# Problem statement
Report the count of lines with "dialog" in the data below, and no other words.

________

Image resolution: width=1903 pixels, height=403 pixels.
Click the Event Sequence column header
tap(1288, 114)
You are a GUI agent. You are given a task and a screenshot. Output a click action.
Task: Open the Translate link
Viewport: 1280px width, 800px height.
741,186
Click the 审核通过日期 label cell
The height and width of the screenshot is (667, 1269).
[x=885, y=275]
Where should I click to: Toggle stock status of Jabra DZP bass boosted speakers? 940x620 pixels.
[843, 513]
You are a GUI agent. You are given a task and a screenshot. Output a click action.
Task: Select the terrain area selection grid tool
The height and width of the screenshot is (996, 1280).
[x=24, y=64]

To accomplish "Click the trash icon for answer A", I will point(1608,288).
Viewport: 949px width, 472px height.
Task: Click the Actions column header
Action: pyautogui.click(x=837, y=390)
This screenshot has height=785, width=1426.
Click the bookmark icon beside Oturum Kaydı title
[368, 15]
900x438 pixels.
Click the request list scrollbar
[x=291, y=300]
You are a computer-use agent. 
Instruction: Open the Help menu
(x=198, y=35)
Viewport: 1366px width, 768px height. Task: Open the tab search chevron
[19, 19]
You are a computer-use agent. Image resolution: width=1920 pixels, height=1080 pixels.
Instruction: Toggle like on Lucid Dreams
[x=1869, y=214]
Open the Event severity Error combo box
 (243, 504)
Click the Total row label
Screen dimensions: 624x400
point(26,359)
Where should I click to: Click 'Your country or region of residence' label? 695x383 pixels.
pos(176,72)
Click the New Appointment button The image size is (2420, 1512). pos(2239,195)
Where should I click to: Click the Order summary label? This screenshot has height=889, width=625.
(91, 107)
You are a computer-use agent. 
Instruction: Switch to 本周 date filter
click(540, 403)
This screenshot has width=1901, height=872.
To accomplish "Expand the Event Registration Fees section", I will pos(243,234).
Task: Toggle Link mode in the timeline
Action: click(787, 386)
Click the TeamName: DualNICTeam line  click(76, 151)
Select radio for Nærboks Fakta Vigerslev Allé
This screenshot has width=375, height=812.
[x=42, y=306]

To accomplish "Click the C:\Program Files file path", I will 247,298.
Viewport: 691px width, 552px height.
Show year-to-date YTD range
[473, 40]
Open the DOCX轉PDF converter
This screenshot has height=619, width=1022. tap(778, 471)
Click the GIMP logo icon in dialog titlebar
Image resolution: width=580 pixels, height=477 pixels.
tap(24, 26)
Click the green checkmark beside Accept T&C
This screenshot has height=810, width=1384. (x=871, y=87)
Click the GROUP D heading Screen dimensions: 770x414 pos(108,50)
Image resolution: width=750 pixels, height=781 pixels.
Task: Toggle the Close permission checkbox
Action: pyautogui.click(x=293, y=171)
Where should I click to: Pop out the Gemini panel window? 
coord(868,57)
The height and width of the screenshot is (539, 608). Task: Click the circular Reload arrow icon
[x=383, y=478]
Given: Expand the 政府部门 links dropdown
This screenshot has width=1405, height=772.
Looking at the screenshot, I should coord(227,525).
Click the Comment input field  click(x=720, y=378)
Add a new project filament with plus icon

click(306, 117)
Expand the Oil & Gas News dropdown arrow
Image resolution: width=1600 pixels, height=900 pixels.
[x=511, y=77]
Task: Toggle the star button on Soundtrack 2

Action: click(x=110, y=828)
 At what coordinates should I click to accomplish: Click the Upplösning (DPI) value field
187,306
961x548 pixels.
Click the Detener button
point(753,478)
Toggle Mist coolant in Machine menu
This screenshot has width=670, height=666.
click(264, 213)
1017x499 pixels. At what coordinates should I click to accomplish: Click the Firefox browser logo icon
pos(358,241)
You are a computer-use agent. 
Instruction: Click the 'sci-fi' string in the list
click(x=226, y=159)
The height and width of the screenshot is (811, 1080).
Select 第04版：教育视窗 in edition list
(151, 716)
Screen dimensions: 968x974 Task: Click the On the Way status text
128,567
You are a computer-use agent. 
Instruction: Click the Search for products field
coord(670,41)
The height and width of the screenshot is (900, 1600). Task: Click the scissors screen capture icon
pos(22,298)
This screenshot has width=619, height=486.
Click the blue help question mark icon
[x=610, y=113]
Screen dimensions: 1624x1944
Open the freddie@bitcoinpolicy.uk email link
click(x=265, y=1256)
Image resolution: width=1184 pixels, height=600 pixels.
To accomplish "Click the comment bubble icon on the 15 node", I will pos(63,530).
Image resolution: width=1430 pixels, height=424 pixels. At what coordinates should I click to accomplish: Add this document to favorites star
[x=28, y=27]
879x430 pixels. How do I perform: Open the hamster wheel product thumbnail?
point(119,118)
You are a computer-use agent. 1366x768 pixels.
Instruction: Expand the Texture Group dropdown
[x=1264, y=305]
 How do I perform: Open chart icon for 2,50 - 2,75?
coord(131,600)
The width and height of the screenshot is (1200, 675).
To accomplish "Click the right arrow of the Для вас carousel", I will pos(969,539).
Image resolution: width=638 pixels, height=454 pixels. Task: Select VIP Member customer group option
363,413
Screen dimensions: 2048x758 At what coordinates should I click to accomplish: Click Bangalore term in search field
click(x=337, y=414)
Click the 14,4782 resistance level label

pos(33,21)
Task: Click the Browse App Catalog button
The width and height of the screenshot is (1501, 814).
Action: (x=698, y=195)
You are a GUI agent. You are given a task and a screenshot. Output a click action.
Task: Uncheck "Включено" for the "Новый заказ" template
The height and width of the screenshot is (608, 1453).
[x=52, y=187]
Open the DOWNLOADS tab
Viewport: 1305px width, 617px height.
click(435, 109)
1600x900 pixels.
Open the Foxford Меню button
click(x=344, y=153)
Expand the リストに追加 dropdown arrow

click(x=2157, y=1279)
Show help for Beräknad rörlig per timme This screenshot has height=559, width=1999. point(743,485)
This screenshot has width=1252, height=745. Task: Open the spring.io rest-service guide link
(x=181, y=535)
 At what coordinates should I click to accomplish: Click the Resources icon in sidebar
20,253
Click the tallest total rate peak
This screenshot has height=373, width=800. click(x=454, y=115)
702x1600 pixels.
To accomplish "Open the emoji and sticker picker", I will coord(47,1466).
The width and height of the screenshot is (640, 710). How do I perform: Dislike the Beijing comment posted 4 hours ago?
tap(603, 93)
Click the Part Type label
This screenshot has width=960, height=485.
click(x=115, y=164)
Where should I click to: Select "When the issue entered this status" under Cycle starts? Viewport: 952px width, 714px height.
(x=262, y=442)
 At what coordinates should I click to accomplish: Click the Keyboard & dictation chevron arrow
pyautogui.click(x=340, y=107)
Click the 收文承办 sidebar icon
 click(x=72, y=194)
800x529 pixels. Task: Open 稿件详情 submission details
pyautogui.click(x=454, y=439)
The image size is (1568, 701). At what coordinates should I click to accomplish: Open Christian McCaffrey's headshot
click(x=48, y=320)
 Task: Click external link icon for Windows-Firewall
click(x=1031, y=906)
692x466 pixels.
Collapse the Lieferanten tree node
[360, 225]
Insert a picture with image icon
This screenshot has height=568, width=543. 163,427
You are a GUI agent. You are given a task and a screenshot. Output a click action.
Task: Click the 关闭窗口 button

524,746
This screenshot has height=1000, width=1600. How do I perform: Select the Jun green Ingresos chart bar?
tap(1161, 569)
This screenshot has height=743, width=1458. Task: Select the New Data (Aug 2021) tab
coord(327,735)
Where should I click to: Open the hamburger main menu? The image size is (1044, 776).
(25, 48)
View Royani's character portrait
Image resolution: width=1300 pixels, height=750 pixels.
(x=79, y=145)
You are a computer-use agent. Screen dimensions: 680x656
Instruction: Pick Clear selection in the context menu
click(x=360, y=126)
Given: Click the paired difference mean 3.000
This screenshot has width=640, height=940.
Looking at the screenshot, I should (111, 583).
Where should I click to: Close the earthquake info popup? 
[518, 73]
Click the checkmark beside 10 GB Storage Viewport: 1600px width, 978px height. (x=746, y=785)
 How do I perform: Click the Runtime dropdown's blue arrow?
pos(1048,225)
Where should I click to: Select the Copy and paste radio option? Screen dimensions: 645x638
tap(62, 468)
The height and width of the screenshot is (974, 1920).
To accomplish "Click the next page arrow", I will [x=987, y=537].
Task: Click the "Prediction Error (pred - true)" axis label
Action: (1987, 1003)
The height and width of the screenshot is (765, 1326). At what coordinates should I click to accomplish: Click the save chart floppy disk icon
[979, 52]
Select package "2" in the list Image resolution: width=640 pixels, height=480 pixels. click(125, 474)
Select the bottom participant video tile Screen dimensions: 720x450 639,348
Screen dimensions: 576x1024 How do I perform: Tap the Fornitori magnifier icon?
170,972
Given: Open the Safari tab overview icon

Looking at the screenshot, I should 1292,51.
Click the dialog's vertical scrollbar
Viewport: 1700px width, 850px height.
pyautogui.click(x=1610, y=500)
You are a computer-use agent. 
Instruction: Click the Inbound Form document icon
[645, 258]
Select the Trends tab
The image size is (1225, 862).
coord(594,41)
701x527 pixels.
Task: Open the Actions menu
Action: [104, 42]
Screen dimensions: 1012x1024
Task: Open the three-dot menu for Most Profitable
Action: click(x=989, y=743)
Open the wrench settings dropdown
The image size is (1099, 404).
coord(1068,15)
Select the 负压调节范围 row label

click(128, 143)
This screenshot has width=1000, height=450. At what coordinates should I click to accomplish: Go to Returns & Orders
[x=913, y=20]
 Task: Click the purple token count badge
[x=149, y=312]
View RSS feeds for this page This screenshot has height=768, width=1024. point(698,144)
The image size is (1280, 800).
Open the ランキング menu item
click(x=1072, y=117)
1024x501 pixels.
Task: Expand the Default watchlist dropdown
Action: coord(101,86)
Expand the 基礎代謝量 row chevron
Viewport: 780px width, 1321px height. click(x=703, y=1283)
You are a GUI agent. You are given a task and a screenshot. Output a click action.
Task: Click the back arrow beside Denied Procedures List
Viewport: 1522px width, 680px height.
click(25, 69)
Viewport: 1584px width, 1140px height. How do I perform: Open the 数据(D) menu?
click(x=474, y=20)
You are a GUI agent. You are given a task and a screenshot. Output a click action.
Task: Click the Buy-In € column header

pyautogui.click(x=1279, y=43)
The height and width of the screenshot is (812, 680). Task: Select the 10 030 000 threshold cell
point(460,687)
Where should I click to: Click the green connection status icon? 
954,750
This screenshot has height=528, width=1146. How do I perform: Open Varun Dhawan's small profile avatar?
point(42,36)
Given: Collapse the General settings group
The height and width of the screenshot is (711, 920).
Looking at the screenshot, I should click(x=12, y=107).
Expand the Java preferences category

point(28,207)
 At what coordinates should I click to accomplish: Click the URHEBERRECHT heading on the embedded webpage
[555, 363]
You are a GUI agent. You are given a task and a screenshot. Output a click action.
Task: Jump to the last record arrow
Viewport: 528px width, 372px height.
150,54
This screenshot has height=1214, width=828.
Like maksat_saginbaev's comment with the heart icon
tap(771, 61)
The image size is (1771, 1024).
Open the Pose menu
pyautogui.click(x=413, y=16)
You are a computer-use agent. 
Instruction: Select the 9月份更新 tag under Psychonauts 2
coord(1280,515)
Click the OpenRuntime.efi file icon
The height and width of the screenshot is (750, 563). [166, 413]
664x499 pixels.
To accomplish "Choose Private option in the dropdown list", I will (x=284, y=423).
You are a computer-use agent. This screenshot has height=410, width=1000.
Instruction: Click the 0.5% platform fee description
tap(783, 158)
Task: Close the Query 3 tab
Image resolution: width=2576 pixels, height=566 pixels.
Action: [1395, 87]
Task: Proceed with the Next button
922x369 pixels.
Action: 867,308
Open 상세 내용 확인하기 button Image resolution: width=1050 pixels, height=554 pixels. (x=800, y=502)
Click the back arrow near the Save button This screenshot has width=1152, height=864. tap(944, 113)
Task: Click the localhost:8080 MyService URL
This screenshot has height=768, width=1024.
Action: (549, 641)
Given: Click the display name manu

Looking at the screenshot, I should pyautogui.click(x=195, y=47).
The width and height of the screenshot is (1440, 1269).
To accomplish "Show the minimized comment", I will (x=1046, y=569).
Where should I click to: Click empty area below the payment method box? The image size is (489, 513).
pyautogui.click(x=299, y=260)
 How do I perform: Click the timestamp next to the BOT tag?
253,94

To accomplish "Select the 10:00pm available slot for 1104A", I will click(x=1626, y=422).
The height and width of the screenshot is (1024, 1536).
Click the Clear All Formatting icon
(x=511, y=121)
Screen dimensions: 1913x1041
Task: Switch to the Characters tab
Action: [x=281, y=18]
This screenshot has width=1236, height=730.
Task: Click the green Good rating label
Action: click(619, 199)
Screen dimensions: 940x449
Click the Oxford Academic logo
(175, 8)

________

# Exercise solution
2